Sentimentally Yours . . .
Ten years ago, twelve-year-olds like Pat Crowley didn’t spend their movie allowances to see stars like Spencer Tracy, Clark Gable, Bill Powell, Jimmy Cagney, Edward G. Robinson. They were old—only people like parents went to see them!
But ten years make a difference to a twelve-year-old. They bring changes on the screen, too. Gable, the others, appeared less and less on the screen. Some disappeared altogether—Henry Fonda, to the stage, Robinson, Bill Powell, Cagney, into semi-retirement. Katie Hepburn, Ginger Rogers, Ty Power, Cary Grant traveled, found other interests. And the screen lost something for their going. Young faces replaced them—Pat, “Rock Hudson, Debbie Reynolds, Dewey Martin, Russ Tamblyn, others. They had talent, ambition and the world—and Hollywood—was their oyster.

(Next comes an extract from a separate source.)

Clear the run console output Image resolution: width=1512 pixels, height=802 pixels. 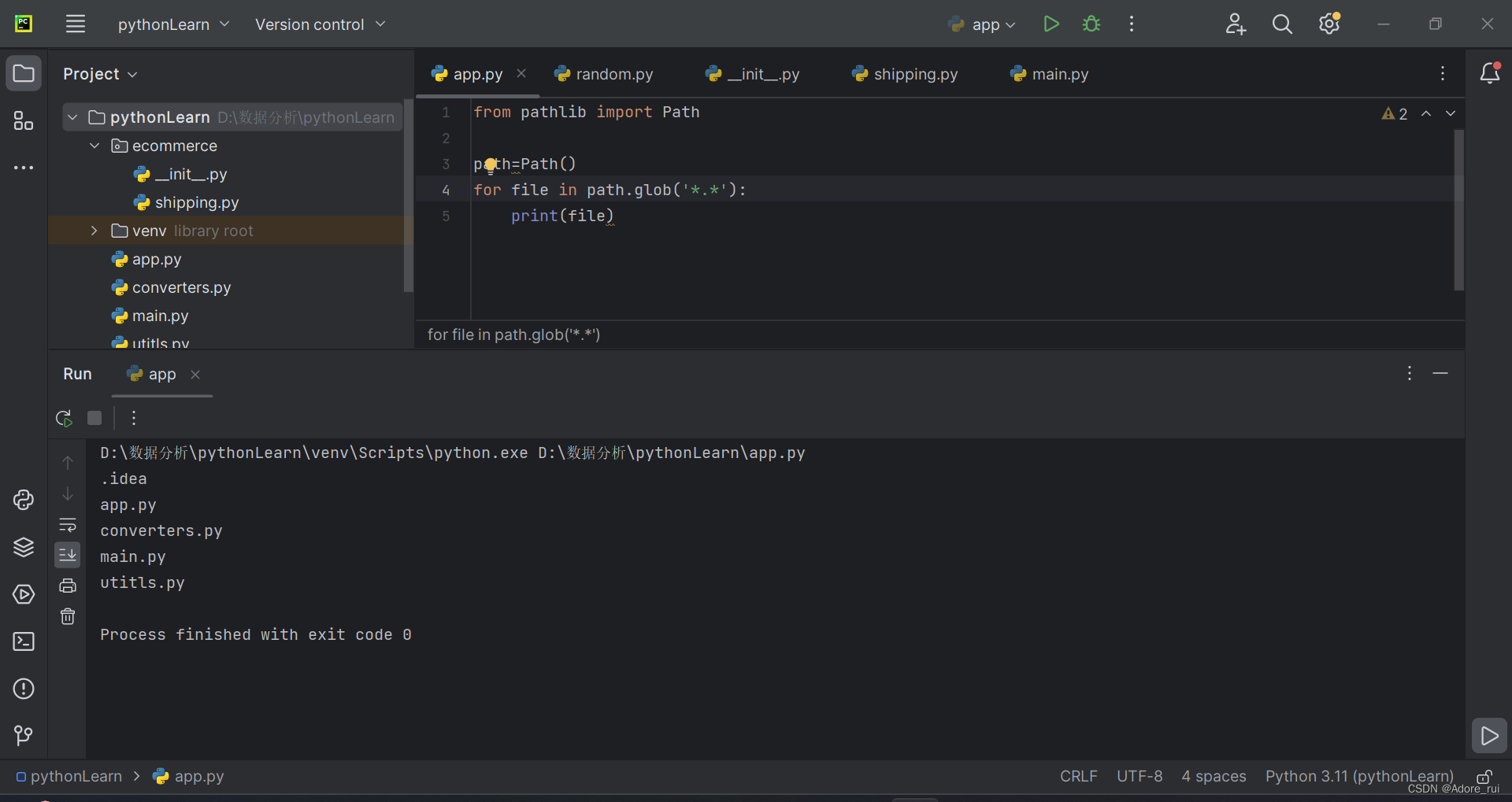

Then gradually the “old” actresses, the “old” actors came back. King Gable resumed the throne no one had filled, with “Mogambo.” Jimmy Cagney exploded back into movies with “Run for Cover,” “Love Me or Leave Me,” and “Mister Roberts.” That master of underplaying, Spencer Tracy, quietly took command with “Broken Lance” and “Bad Day at Black Rock.” Grant’s sophisticated comedy in “To Catch a Thief,” Bill Powell’s suave assurance in “Mister Roberts,” once more filled the screen with wit and charm. Inimitable Katie, in “Summertime,”
Henry Fonda in “Mister Roberts,” Ginger Rogers, in “Tight Spot,” stimulated the boxoffice with their spice, drama and grace.

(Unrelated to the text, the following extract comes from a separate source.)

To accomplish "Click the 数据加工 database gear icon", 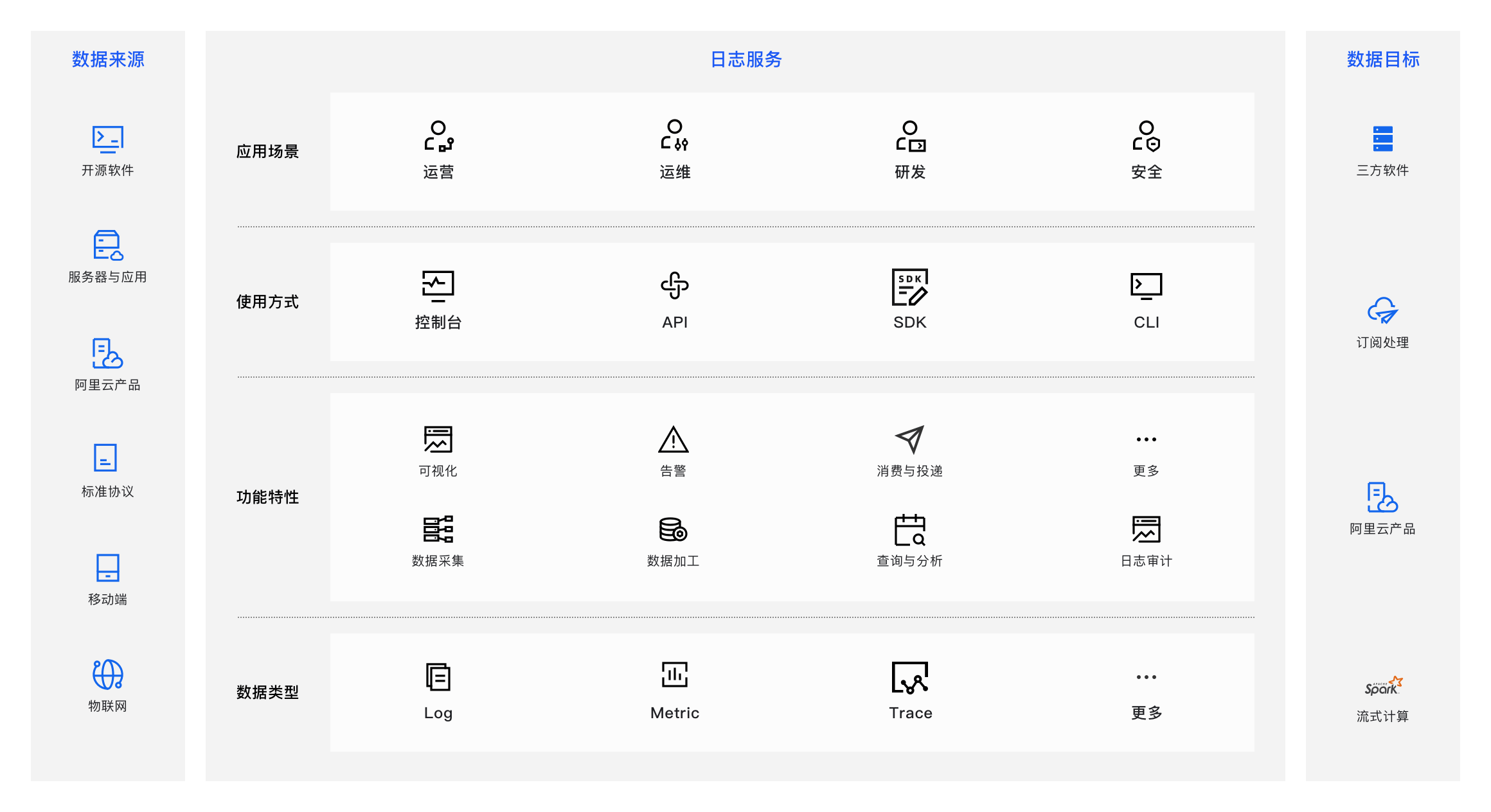I will [x=673, y=530].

And with them came others—younger veterans like Gordon MacRae, too long absent from the screen. Now he’s adding zest to the movie scene with his exuberant singing, fresh personality in “Oklahoma!” and “Carousel.”
And the youngsters felt the impact. The once-twelve-year-olds were grown-up now. Old enough to appreciate the acting know-how, experience, sure technique that had kept these magic names from fading from movie memories.
And the world has room for both—the older actors to teach the young, the young who must some day replace them as “older” stars. Movies have never looked brighter—or more exciting.